De plus en plus utilisée en cas de soupçon d’harcèlement, l’enquête interne se conclut par un rapport dont le contenu et la diffusion sont encadrés. Voici les points à retenir.
Cette chronique partenaire est rédigée par Corinne Baron-Charbonnier, avocate associée du cabinet Vivant Avocats.
Le recours aux enquêtes internes s’est progressivement imposé en cas de signalement de situations de harcèlement moral ou sexuel.
Si l’enquête n’est pas automatique, elle reste une étape indispensable à défaut d’éléments suffisamment précis et concordants pour déterminer si les faits dénoncés sont avérés, sanctionner l’auteur des faits et assurer l’effectivité de l’obligation de sécurité de l’employeur due aux salariés.
Quelle que soit l’issue de l’enquête, il n’est pas obligatoire, mais vivement conseillé de rédiger un rapport. Il va permettre de vérifier les conditions de déroulement de l’enquête et la conclusion des enquêteurs sur l’existence ou non d’une situation de harcèlement.
Les récentes recommandations de la Défenseure des droits – décision-cadre n°2025-019 du 5 février 2025 – viennent confirmer les pratiques à suivre en termes de contenu et de diffusion du rapport d’enquête.
Un contenu structuré
Aucune règle légale ne précise le contenu du rapport, mais il est généralement préconisé que le rapport comprenne un exposé des faits et leur signalement ainsi que les mesures de protection mises en œuvre.

* _LISTE DES CONSIGNES_:
**A.** Dans le texte sur le rapport d'enquête interne, quelle décision de la Défenseure des droits vient confirmer les pratiques à suivre pour le contenu et la diffusion du rapport ?
**B.** Poursuivez le texte sur le rapport d'enquête interne à la suite de sa dernière phrase.

[Entrées de position des éléments]
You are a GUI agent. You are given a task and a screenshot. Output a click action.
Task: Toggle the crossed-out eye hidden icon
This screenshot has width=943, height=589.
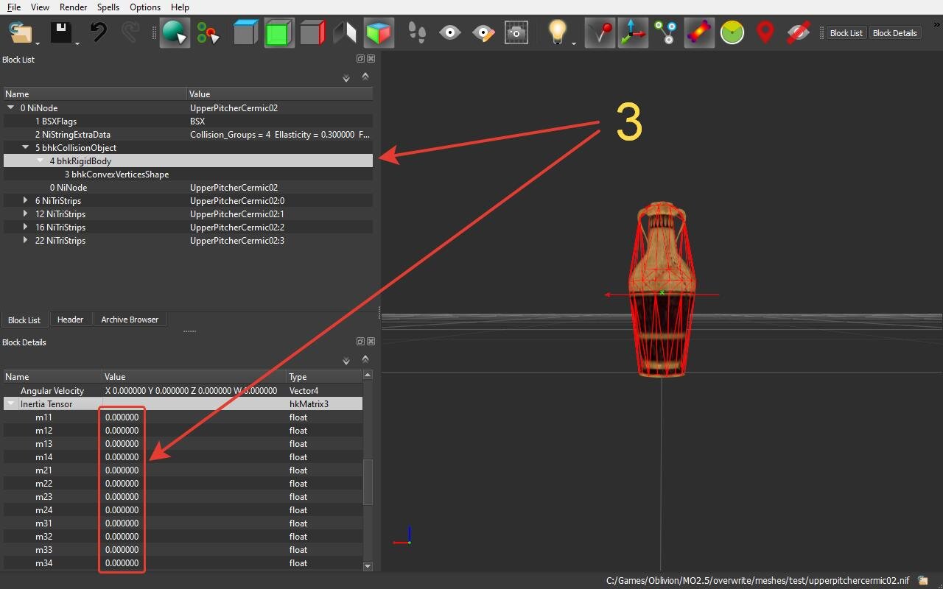[799, 33]
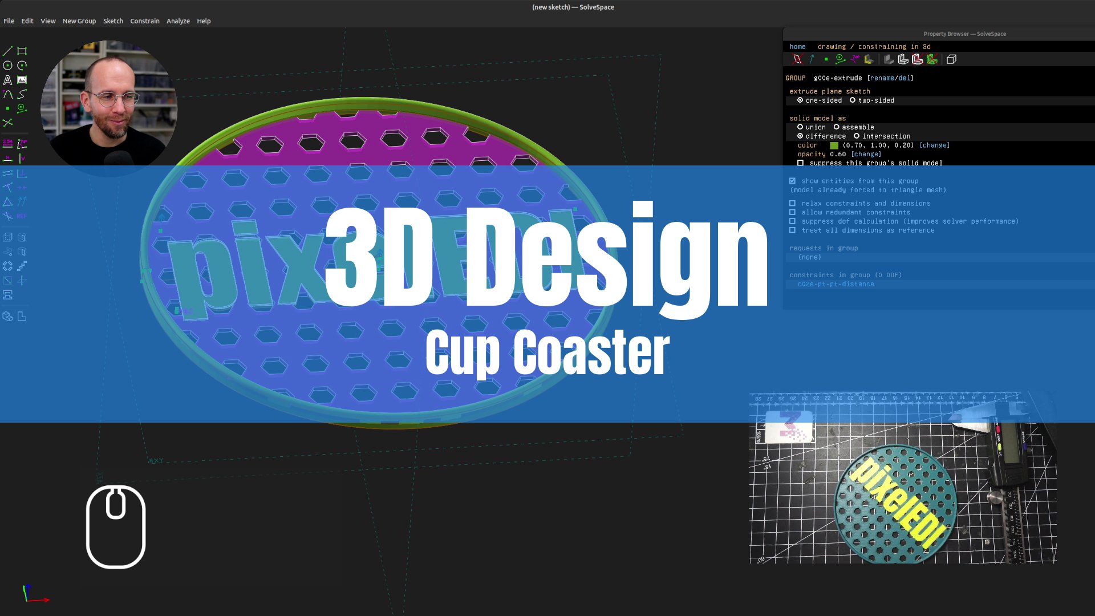1095x616 pixels.
Task: Select the union solid model option
Action: 800,127
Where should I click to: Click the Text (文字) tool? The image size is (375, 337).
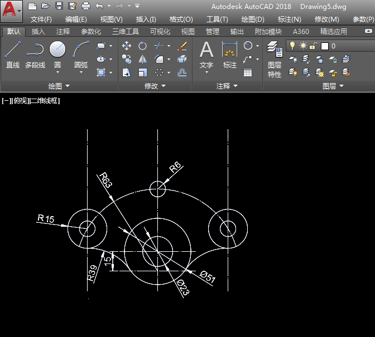pos(206,55)
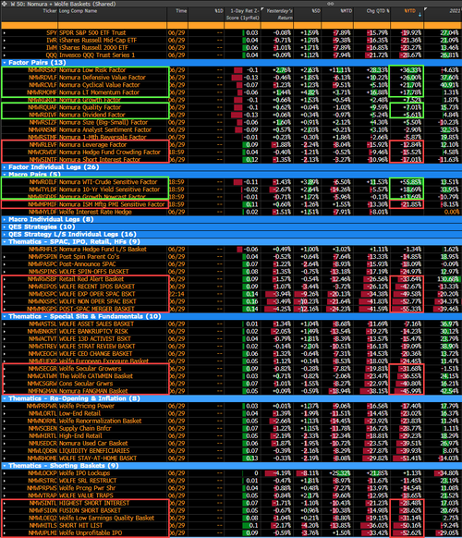Viewport: 462px width, 538px height.
Task: Click the row arrow beside NMWLOCKP Wolfe IPO Lockups
Action: pyautogui.click(x=5, y=473)
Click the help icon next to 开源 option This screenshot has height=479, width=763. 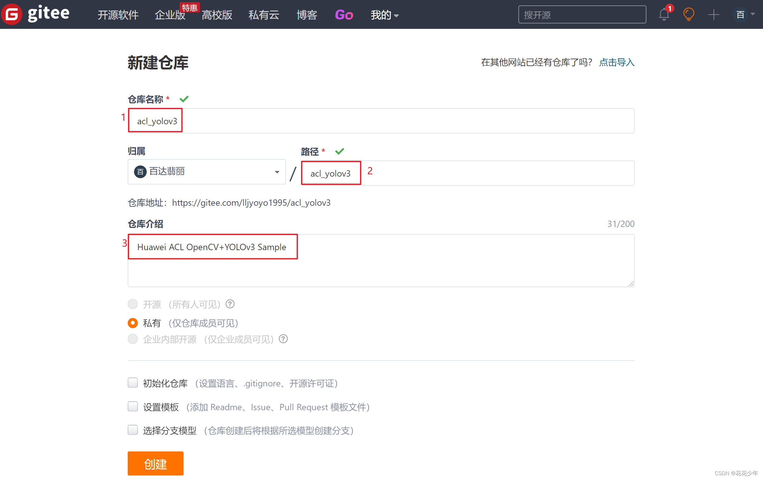click(x=230, y=304)
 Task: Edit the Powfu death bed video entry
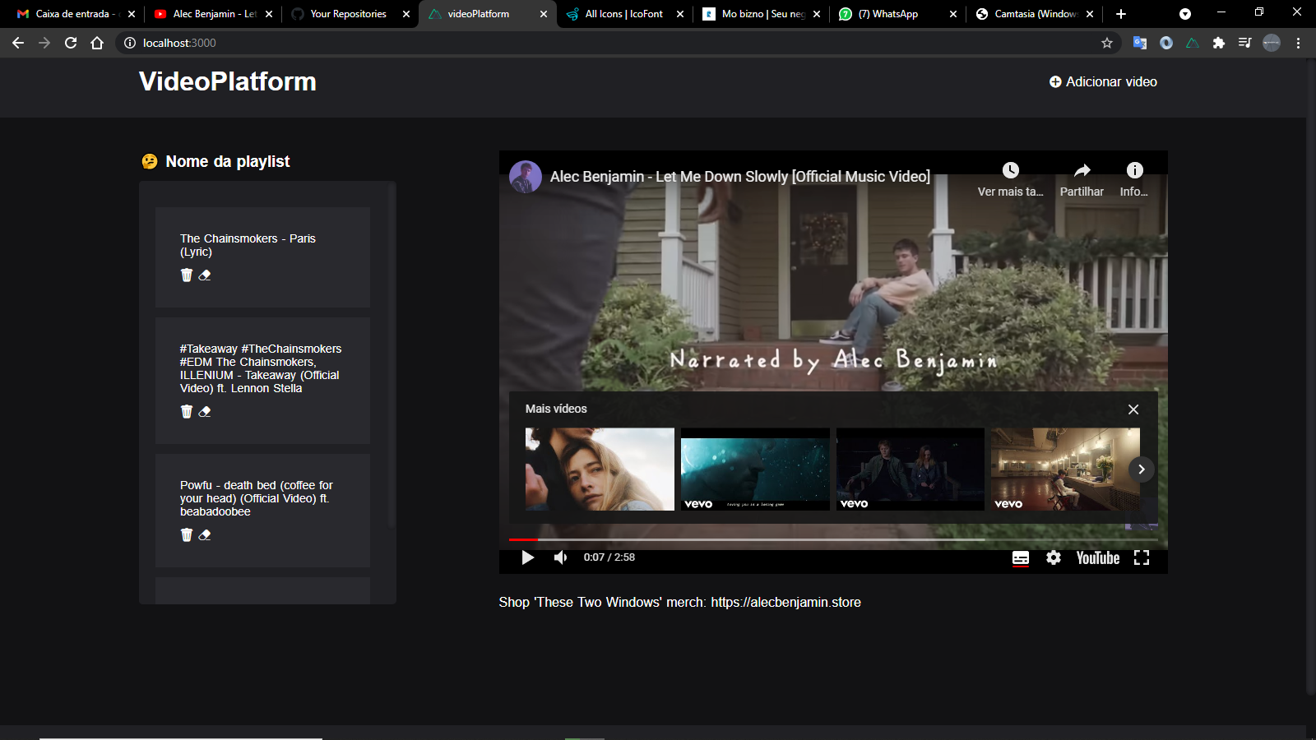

* _EXERCICES CORRIGÉS_:
**A.** La décision-cadre n°2025-019 du 5 février 2025.

**B.**
La procédure suivie y est détaillée. Le rapport doit préciser les noms et fonctions des enquêteurs, la durée de l’enquête, le nombre et l’identité des salariés entendus, leurs fonctions, service ou équipe d’appartenance, les étapes de l’enquête, les difficultés rencontrées (refus d’audition, incohérence d’un témoignage), les éléments de preuve recueillis et les justifications de la personne mise en cause sur l’ensemble des faits signalés.
Enfin, le document va exposer les conclusions de l’enquête sur l’existence ou non d’une situation de harcèlement, avec les recommandations des enquêteurs. La rédaction des conclusions se prononçant sur la qualification juridique de la situation doit être soignée.
Ces recommandations viseront généralement les mesures concrètes à adopter immédiatement et à l’avenir : sanction à l’égard de la personne mise en cause, mesures de soutien à la victime et aux salariés concernés par les faits révélés, mesures préventives requises telles que la mise en place de formations sur le harcèlement au travail ou sur les pratiques managériales requises.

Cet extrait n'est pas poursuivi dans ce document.